The highest form of charity

As I reflect on 2015, my thoughts come back to a recent experience I had, unfortunately, while attending the funeral service of one of our incredible Colorado Business Hall of Fame laureates, Jordan Perlmutter.

At the service, a rabbi sat next to me and we began talking about how we each knew Jordy. I shared my connection and the rabbi asked, “What’s Junior Achievement?” I explained that JA helps young people discover the dignity of work so that they can become self-sufficient adults. Without skipping a beat, he asked me if I was familiar with an essay by the 12th century Jewish philosopher and rabbi, Maimonides.

Maimonides set out a code of charity called “The Golden Ladder” defining eight levels of giving.
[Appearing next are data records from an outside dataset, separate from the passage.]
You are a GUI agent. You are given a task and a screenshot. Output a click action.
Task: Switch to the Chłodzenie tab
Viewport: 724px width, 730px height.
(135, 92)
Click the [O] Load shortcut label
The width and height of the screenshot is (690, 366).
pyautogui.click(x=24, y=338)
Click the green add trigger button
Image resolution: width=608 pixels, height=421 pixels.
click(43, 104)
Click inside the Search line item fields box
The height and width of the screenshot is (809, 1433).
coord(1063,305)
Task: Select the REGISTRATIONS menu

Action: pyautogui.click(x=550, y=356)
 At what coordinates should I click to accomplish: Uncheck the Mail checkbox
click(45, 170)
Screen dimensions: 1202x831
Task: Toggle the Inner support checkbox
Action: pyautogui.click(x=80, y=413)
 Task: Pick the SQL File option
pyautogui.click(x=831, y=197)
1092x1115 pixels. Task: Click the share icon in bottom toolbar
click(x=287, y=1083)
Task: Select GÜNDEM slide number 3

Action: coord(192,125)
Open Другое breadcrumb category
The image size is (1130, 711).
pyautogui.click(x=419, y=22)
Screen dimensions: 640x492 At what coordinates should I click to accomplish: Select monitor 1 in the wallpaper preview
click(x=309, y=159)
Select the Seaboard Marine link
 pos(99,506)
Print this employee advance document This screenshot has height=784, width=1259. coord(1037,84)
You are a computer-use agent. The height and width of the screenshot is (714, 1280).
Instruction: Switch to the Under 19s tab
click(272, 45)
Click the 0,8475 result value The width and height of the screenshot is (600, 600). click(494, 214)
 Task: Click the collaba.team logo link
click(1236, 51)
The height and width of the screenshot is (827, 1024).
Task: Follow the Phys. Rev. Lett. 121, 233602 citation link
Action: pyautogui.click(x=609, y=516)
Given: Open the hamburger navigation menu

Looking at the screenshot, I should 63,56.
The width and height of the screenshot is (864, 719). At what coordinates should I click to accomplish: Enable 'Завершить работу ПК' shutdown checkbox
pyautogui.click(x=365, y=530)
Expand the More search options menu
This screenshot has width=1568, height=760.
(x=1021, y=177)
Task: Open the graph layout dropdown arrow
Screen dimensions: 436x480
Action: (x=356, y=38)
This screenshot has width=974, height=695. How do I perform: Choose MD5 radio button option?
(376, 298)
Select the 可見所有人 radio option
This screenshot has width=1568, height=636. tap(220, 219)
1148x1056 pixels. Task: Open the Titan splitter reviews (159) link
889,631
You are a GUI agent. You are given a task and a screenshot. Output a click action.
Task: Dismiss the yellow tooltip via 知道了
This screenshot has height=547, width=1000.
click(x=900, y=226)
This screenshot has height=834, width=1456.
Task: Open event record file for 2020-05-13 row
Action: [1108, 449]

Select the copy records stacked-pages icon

He wrote that the highest level of giving is “[To] Anticipate charity by preventing poverty” so that he would “not be forced to the dreadful alternative of holding out his hand for charity.” Similarly, Maimonides wrote that if you are in a position to counsel or give advice to someone, it is important to instill in them confidence in their own ability to find solutions to their dilemmas, and even be a source of strength to others.

This is exactly what you do for JA kids. You help young people discover the dignity of work, and the pride of self-sufficiency and earned success. There is no greater charity.

As I look forward to 2016, I am full of gratitude for your commitment to making all of this happen for young people. I celebrate free enterprise, an economic system that has created abundance and lifted more people out of poverty than all the anti-poverty programs combined and I am honored to be a part of an organization that is helping thousands of young people discover the power of their own potential.

Wishing you a happy and prosperous new year. Happy 2016!